The Handicapper Caper





Ronnie Dee

 
(c) Copyright 2026 by Ronnie Dee


Photo by James-Anthony at Pexels
Photo by James-Anthony at Pexels

(April 28, 2026--
Richard, I loved going to Churchill Downs and have been to the Derby a couple of times. My Uncle Kenny had a box on the homestretch and I went with him a lot. I loved betting and in the old days, Derby Eve was for the locals. We even got off half a day if we wanted to go to the track. That was great.  Unfortunately, I don't get around so good any more and so I don't bet either. It is too much hassle to bet online, so I just try to pick a Derby horse for fun. My last was Mage in 2023.  I do love the Derby and all that leads up to it.  Do you have a Derby horse yet? I like Renegade, and the No.1 post may chase some bettors away, but I don't think it will too bad for him.--Ronnie)

Back in the 1960's or 70's, Winn-Dixie grocery stores sponsored a syndicated TV show called, "Let's Go To the Races". It was broadcast every Saturday around 6:00. It was very popular because you could win money. Winn-Dixie grocery stores gave out these tickets to every shopper which contained the numbers for that week's races. There were five races each program, and if you had a winner, you could collect up to $250.  Of course most actual winners won $2 to $5. But $5 back then was enough to buy quite a few groceries.

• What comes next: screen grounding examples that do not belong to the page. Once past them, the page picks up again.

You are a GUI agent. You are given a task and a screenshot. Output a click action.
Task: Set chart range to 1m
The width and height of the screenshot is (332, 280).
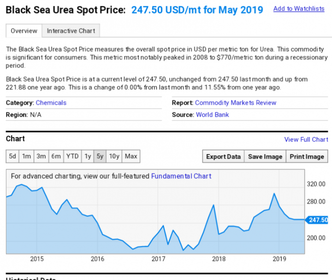[x=27, y=156]
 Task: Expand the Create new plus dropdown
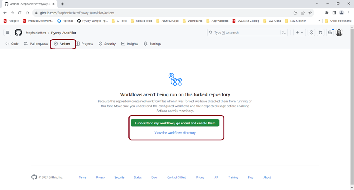tap(299, 33)
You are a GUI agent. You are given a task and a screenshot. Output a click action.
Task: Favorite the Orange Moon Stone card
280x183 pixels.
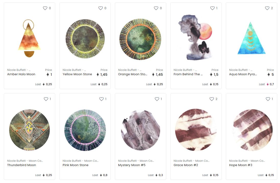[x=156, y=8]
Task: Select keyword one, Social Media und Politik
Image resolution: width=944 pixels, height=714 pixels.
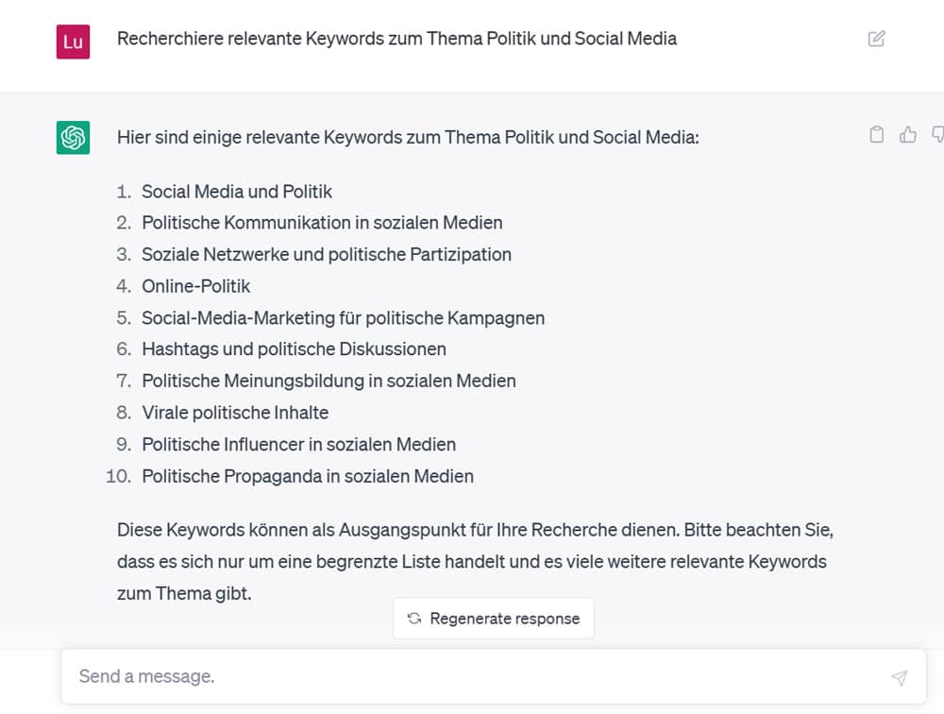Action: [x=236, y=191]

At that time, I was just out of high school and scrambling to make my way in the real world. My job didn't pay very much, so I was into anything nefarious that could bolster my income. I had improved my early teenage years intake of cash by stealing from my sister's piggy bank. I knew it was wrong and I was racked with guilt, but I still did it. She didn't come by money any easier than I did, but desperate people take desperate measures. I eased my conscience by promising myself that I would put it back as soon as I could, but I never got a chance to do that.

Soft drinks were a nickel, a cheeseburger was fifteen cents, a six pack of bottled beer was $1, and two fourteen ounce draft beers cost a quarter at happy hour. So a few cents went a long way.

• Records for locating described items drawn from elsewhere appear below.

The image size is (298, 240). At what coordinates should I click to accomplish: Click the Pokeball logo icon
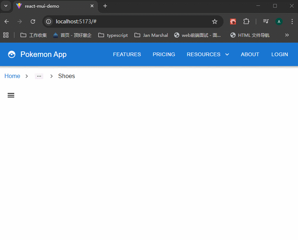tap(12, 54)
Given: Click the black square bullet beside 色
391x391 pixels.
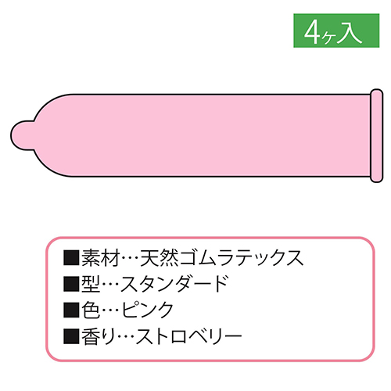Looking at the screenshot, I should pos(71,310).
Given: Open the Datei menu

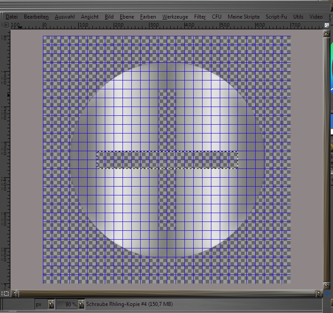Looking at the screenshot, I should pos(11,17).
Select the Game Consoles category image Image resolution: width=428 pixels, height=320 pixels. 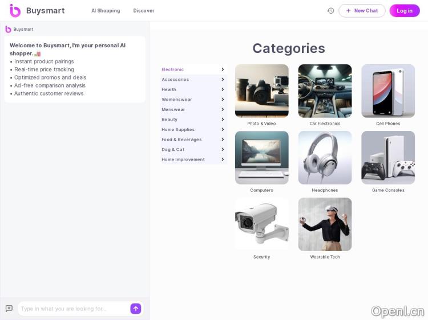(388, 158)
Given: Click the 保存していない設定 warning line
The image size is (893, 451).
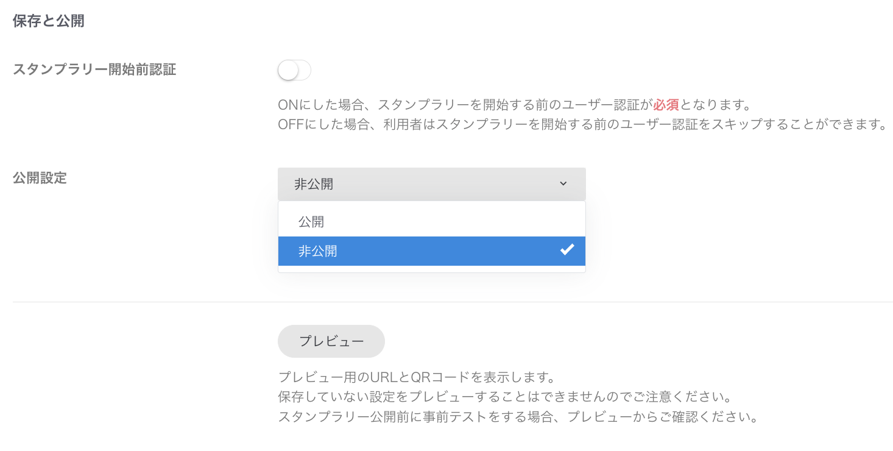Looking at the screenshot, I should [x=504, y=397].
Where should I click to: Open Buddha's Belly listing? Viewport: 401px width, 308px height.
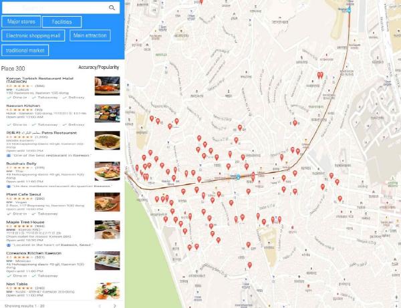click(21, 164)
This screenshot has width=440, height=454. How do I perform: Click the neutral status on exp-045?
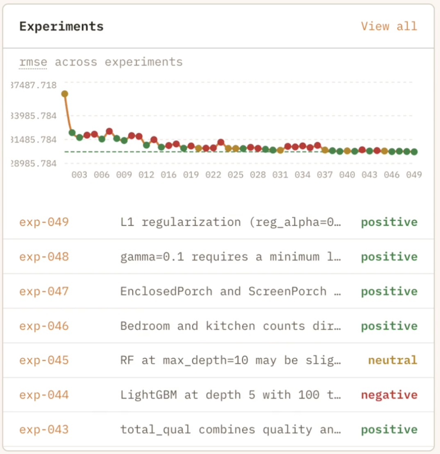pyautogui.click(x=392, y=361)
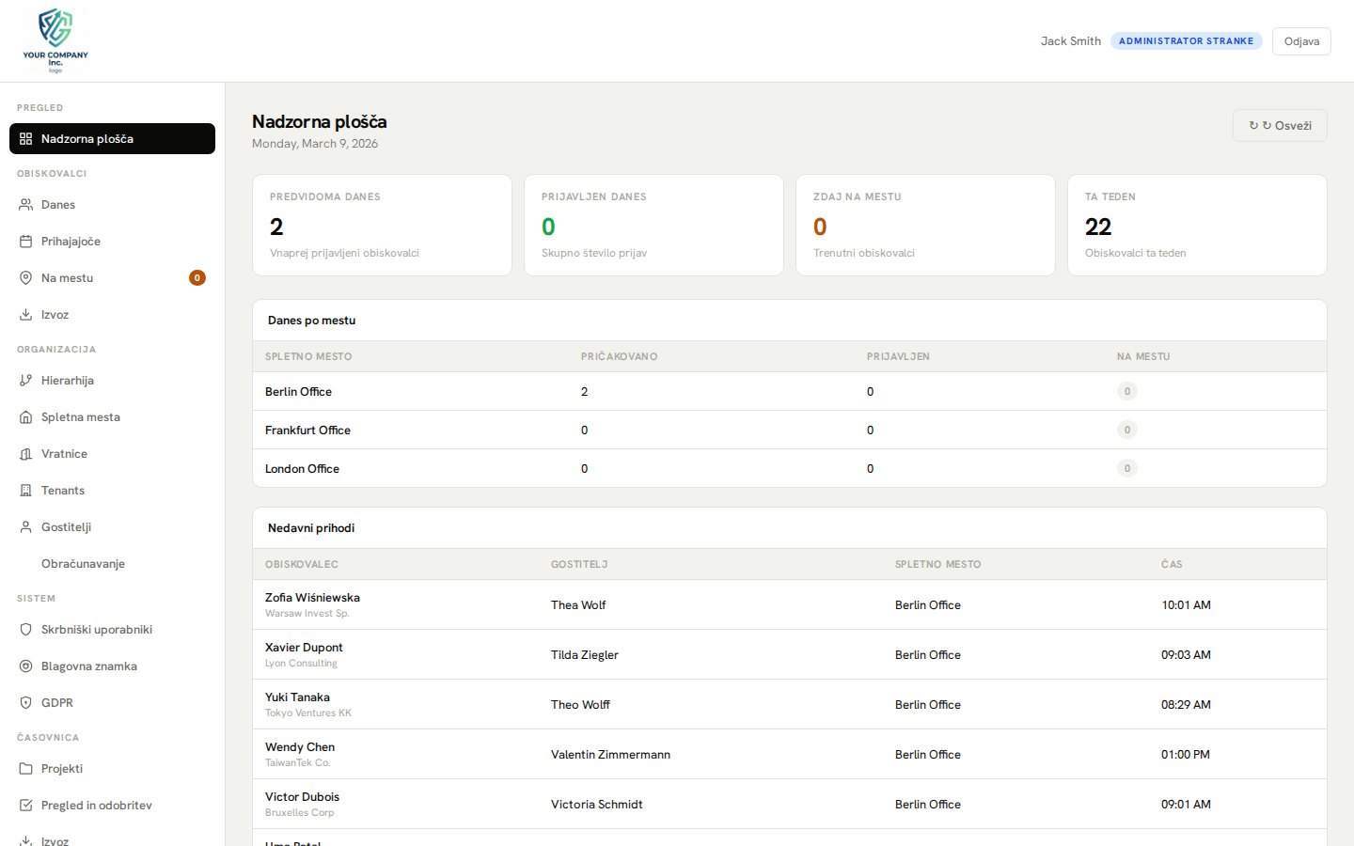
Task: Click Zofia Wiśniewska visitor entry
Action: 312,598
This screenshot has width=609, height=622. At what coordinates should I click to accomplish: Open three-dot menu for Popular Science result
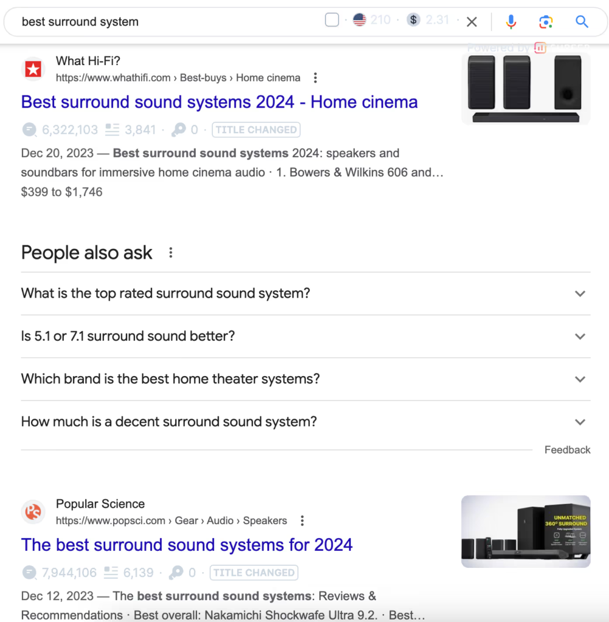pos(302,521)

When she opened the bank after several years to find a meager sum awaiting her, it was obvious what had happened. I don't recall her screaming at me or anything, but she was very disappointed. I was most chagrined and I still feel bad about it.

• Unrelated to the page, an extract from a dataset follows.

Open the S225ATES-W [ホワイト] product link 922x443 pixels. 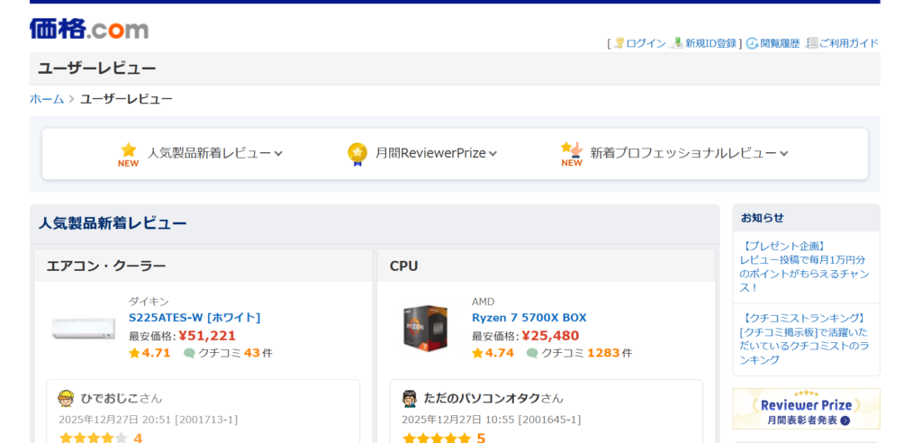pos(194,318)
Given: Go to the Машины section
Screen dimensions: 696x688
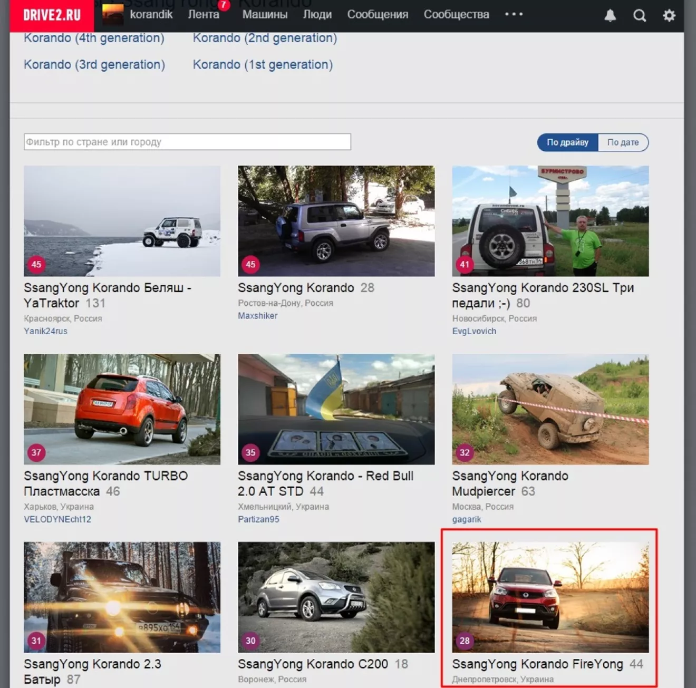Looking at the screenshot, I should [x=265, y=15].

My grandmother and my sister were irritatingly honest, but not me. "Yeah, Ma and Sis just wouldn't go over to the dark side, but I did, see. Nobody was gonna give it to me, so I just had to take it, see. Yeah." Just like Cagney or Bogart in the movies.

Sis got out of it by marrying young, but Ma (my grandmother) just kept wringing her hands and worrying and cheerfully doing the best she could. I was just a klutz, blundering my way through life, like the time I: accidentally threw her outfit for my sister's wedding in the garbage; lost my new graduation clothes; stranded her at the WinnDixie; dropped Uncle Kenny's carefully homemade Easter basket in the yard; prematurely set off the boy scouts' bonfire; fell into the Christmas tree; and dropped my brand new Tex Ritter six record set that she hauled from Florida on a train, breaking every one. Most of those incidents were covered more thoroughly in previous stories.

Well anyway, this Winn-Dixie thing came up and they started playing the game in the little bar where I was hanging out, and I watched them play for a few weeks, when the germ of an idea began forming in my brain. I noticed that they used the same cards every week and they were ancient. They were bent and torn like crazy.

Meanwhile, a waitress at the Pub Steakhouse, where I also hung out after work, collected hundreds of the Winn-Dixie cards each week. Someone was giving them to her. So I put these two things together and came up with a brilliant idea.

The cards would be a cinch to memorize, as they were already "marked,"  and the waitress let me look through her stack of cards each week. The scarcest number for each race was obviously the winner, so I wrote those numbers down and memorized them before each Saturday. The ten cards were always sitting on the bar and easily accessible to memorize the flaws in each one.

There were five races every week with ten horses in each one. Ten guys would pay $1 each and the bartender would spread the ace through ten cards on the bar face down, and the players would grab one. This was repeated before each race with the winner collecting ten dollars. There was a new shuffle and draw before each race. I padded my income by ten or twenty dollars every week for two years without the slightest bit of suspicion.

I would scramble for the winning card each week for the first race or two, then relax and grab whatever card was available. Every few weeks, I would lose on purpose and piss and moan about it so everybody knew I didn't win anything. No one ever suspected a thing. I even won three races a couple of times and got away with it. So that kept me in beer money for two years, then alas, it went off the air.

Even though Ma was gone and didn't get to share the take, it was still a sweet deal while it lasted, see, Yeah.